Как я ни берёгся, одна всё-таки заползла в ухо и внесла в него нескончаемый грохот, да такой, что я чуть не сошёл с ума от крика и ужаса. Ухо мне залили «оливой» (лампадным маслом), и чернохвостка сдохла. Ещё долго гремели громы в моей голове, но это только казалось. Вместе с чернохвосткой сдохли и они.
Я очень любил лазать по деревьям – высоко-высоко. Мать внизу кричит, ругается, а мне смешно. Она думает, что я упаду, а я совсем так не думаю и залажу, куда захочу. Только мне не нравилось, что мальчишки такие жестокие. Заберутся на явор, вытащат из гнёзд голых желторотых воробышков и всех убивают, да ещё и смеются. А я плачу. Мальчишки большие и сильные, а я маленький и не могу защитить бедных пташек, потому и обливаюсь горькими слезами.
Ещё мальчишки нехорошо ругались и курили, а их матери, когда я им говорил об этом, только смеялись.
Отец часто ходил со мной к бабушке и тёте. Бабушка всегда что-нибудь давала отцу, чтоб тётка не видела, ну там денег или водки. Тётка же, когда мы уходили, всегда обыскивала отца и меня. Мне было тяжко и стыдно, не за себя, а за тётку. Ну разве ж я мог что-то украсть у неё?
Вот я стою перед ней в маминой тёплой кофте, повязанной верёвкой, в рваных башмаках, а на дворе трескучий мороз, такой мороз, что мне и выйти страшно. А тут так тепло, светло и уютно. А тётка шарит дрожащими от злости руками у меня в карманах…
IX
Весна. Я бегаю по узким грязным улицам Третьей Роты. Шумят ручьи, звонкое синее небо над Донцом колышется дрожащим маревом заводского дыма. Ветер относит его направо за Донец, за голубеющие леса, к русским сёлам, что стоят среди песков и сосен.

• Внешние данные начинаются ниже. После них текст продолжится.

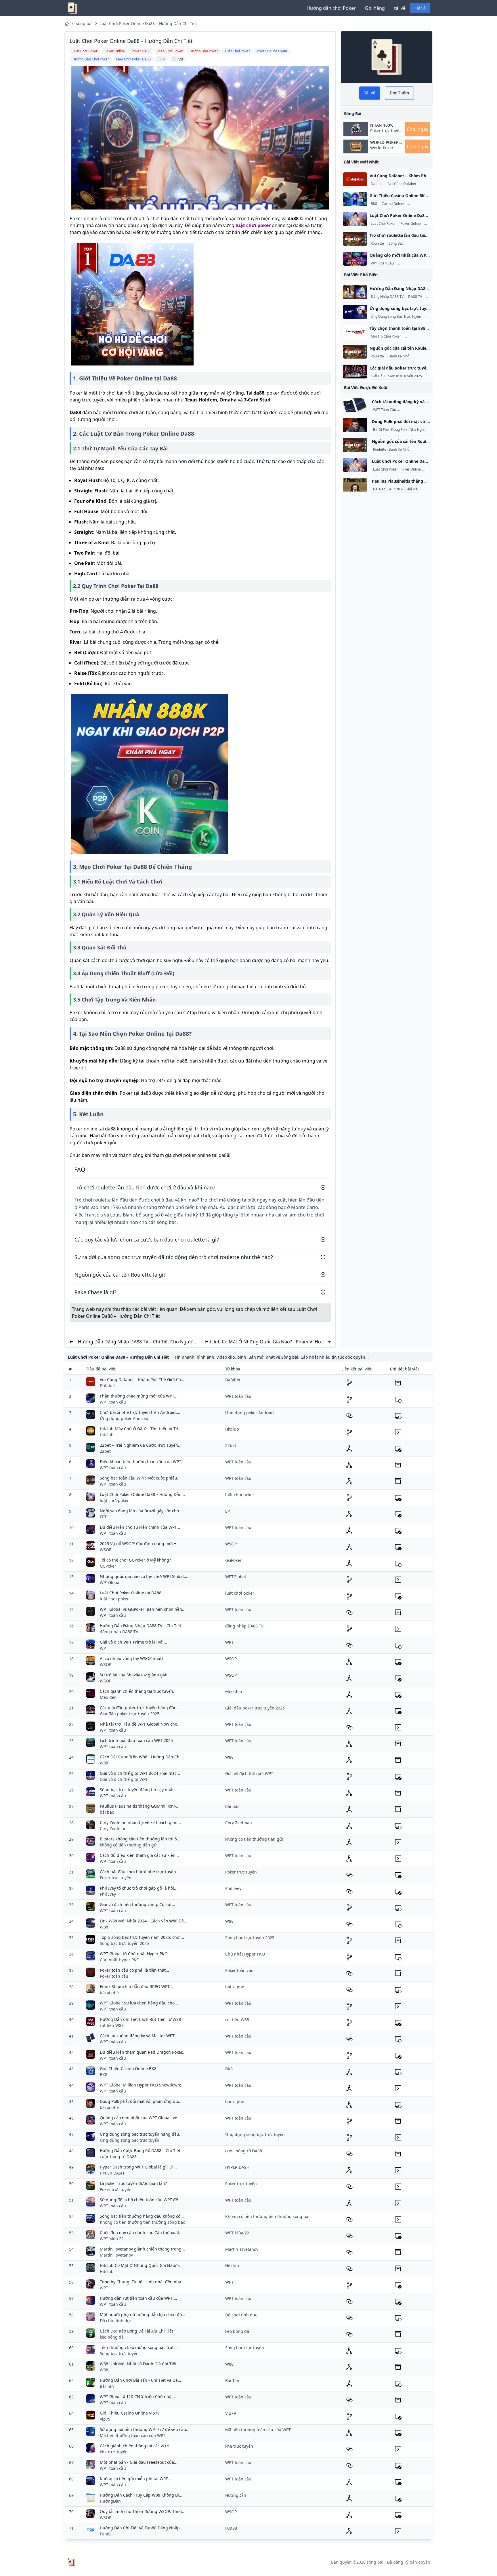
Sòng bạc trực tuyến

На Красной улице, центральной улице нашего заводского села, ко мне подбежали двое мальчишек, смуглые курносые и весёлые. Как и я, они были бедно одеты, но весенней радостью пылали их задорные чёрные глаза. Старший крикнул мне:
– Давай бегать!
– Давай!
И мы побежали.
Это были дети часового мастера Дмитра Гороха – Ларя и Федя. Они жили в бедной, неогороженной чужой хате. Мать стирала бельё у Ванвинкенрова, или Жилы, как называли в народе бельгийца, владельца фабричной мастерской около завода. Отец Лари и Феди, как и мой, был алкоголиком, каждое лето он шёл на рудник и бросал семью на произвол судьбы, а зимой возвращался в Третью Роту почти раздетый: на одной ноге – онуча, на другой – драная калоша. Его жена Наташа фактически содержала пьянчугу. Обмоет его, оденет, а летом он снова исчезает, чтобы зимой вернуться грязным, оборванным… У него тогда по воротнику целыми армиями лазают паразиты, а он не разрешает уничтожать их:
– Воша тоже хочет жить. Не тронь их!
Он страшно скандалил, когда напивался, выбрасывал иконы из хаты, топтал их ногами и гонялся с ножом за своими детьми.

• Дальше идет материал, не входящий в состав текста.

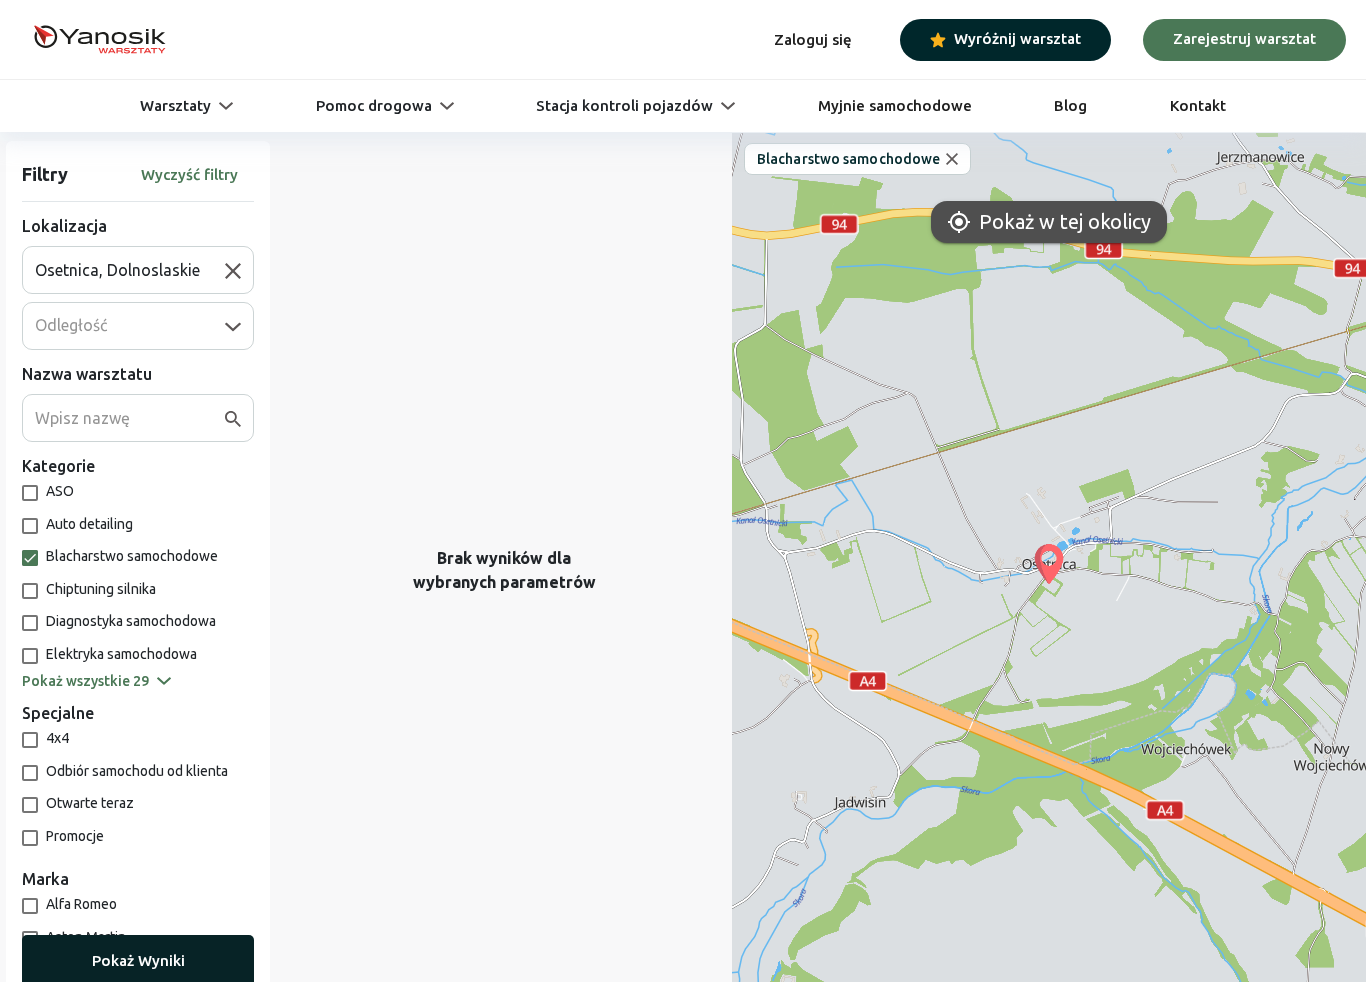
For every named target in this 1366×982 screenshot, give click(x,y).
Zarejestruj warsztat (1244, 38)
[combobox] (130, 270)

Он выбегал босиком на снег и кричал мне:
– Володька, почему земля крутится? Я не хочу, чтоб она крутилась. Я ей запрещаю это!
Но земля не слушалась Гороха и не переставала крутиться. Горох хотел смастерить, как и муж сестры моего дедушки, гигант-столяр Холоденко, вечный двигатель; только Холоденко – деревянный, а Горох – железный «перпетуум мобиле».
У них ничего не получалось, но несчастные изобретатели упрямо продолжали своё безнадёжное дело.
«Добрые люди» посоветовали маме и Горошихе напоить своих мужей водкой, настоянной на «божьих коровках», чтоб отучить их пить.
Мама с Горошихой так и сделали.
Отец едва не умер от нескончаемой рвоты, а Гороху – хоть бы что. Желудок у него был железный. За это он хорошенько отхлестал свою жёнушку. Горошиха была молдаванкой, вернее – валашкой, и очень любила своего несчастного мужа. Она была настоящая труженица. День и ночь работала и содержала всю семью.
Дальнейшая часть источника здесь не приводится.